*Data supplied*
<<<<

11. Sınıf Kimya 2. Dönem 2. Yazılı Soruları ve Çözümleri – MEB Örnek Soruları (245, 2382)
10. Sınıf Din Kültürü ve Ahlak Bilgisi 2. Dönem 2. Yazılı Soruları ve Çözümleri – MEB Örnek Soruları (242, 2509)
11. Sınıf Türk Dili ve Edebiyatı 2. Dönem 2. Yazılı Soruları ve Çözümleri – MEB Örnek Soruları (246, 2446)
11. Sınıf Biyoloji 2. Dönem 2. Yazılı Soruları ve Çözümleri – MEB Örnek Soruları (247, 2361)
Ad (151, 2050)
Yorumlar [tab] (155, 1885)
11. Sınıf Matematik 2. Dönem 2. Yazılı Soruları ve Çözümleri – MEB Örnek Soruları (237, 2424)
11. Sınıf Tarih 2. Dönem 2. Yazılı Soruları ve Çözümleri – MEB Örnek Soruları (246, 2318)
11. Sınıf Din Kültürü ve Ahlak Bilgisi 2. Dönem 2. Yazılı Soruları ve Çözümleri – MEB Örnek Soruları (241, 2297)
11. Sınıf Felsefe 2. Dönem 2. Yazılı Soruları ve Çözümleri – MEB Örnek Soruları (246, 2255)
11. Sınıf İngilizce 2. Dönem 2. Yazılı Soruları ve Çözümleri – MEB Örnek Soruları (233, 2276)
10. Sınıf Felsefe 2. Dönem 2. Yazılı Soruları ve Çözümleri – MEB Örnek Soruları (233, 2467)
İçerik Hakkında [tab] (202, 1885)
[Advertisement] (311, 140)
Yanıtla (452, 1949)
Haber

>>>>

*Your objective*
Search the entries for the word "Çözümleri" and copy every line that holds it.

*Written answer*
11. Sınıf Kimya 2. Dönem 2. Yazılı Soruları ve Çözümleri – MEB Örnek Soruları (245, 2382)
10. Sınıf Din Kültürü ve Ahlak Bilgisi 2. Dönem 2. Yazılı Soruları ve Çözümleri – MEB Örnek Soruları (242, 2509)
11. Sınıf Türk Dili ve Edebiyatı 2. Dönem 2. Yazılı Soruları ve Çözümleri – MEB Örnek Soruları (246, 2446)
11. Sınıf Biyoloji 2. Dönem 2. Yazılı Soruları ve Çözümleri – MEB Örnek Soruları (247, 2361)
11. Sınıf Matematik 2. Dönem 2. Yazılı Soruları ve Çözümleri – MEB Örnek Soruları (237, 2424)
11. Sınıf Tarih 2. Dönem 2. Yazılı Soruları ve Çözümleri – MEB Örnek Soruları (246, 2318)
11. Sınıf Din Kültürü ve Ahlak Bilgisi 2. Dönem 2. Yazılı Soruları ve Çözümleri – MEB Örnek Soruları (241, 2297)
11. Sınıf Felsefe 2. Dönem 2. Yazılı Soruları ve Çözümleri – MEB Örnek Soruları (246, 2255)
11. Sınıf İngilizce 2. Dönem 2. Yazılı Soruları ve Çözümleri – MEB Örnek Soruları (233, 2276)
10. Sınıf Felsefe 2. Dönem 2. Yazılı Soruları ve Çözümleri – MEB Örnek Soruları (233, 2467)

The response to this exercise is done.